**Challenge**
Express the records below as a Markdown table with the columns Row and Line, covering only the lines from the one containing "You are a computer-use agent. Image" through the end of the records, with both ends included. Put a row number in Row and each line's text in Line, and leave out blank lines.

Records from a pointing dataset
__________________________________________________

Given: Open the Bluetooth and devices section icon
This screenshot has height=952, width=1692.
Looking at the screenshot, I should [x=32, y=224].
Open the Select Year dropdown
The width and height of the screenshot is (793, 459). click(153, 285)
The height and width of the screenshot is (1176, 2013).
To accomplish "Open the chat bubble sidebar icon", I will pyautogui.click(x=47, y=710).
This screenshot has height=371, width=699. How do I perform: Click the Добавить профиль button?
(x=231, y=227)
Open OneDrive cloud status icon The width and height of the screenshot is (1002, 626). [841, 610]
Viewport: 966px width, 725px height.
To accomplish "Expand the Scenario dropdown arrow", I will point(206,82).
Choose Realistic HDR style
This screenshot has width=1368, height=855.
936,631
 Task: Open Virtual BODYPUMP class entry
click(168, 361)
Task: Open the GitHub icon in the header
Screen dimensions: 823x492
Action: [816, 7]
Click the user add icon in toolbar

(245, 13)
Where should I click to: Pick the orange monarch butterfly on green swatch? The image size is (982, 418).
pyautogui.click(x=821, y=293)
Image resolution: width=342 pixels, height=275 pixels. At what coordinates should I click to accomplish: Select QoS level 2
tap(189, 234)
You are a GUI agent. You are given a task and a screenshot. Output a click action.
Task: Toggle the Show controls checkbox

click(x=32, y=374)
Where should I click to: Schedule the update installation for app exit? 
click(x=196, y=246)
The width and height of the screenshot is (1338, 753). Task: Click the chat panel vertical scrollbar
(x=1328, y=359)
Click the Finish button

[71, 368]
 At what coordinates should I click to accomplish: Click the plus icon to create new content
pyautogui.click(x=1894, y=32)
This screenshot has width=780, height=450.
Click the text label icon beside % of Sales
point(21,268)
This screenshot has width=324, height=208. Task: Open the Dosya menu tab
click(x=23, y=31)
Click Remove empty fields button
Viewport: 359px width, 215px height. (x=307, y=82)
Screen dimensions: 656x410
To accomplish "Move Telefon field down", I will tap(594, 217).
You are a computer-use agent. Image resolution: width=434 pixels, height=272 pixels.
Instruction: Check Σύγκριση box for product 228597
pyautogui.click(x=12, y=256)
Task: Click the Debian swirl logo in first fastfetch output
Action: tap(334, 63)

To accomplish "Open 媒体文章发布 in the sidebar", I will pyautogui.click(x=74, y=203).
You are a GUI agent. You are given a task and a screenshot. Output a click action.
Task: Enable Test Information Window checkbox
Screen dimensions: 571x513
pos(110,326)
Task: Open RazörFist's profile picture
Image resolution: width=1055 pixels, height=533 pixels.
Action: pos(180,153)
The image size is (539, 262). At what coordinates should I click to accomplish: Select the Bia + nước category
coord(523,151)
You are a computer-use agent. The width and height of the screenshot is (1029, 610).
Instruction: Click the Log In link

__________________________________________________

**Written response**
| Row | Line |
|---|---|
| 1 | You are a computer-use agent. Image resolution: width=434 pixels, height=272 pixels. |
| 2 | Instruction: Check Σύγκριση box for product 228597 |
| 3 | pyautogui.click(x=12, y=256) |
| 4 | Task: Click the Debian swirl logo in first fastfetch output |
| 5 | Action: tap(334, 63) |
| 6 | To accomplish "Open 媒体文章发布 in the sidebar", I will pyautogui.click(x=74, y=203). |
| 7 | You are a GUI agent. You are given a task and a screenshot. Output a click action. |
| 8 | Task: Enable Test Information Window checkbox |
| 9 | Screen dimensions: 571x513 |
| 10 | pos(110,326) |
| 11 | Task: Open RazörFist's profile picture |
| 12 | Image resolution: width=1055 pixels, height=533 pixels. |
| 13 | Action: pos(180,153) |
| 14 | The image size is (539, 262). At what coordinates should I click to accomplish: Select the Bia + nước category |
| 15 | coord(523,151) |
| 16 | You are a computer-use agent. The width and height of the screenshot is (1029, 610). |
| 17 | Instruction: Click the Log In link |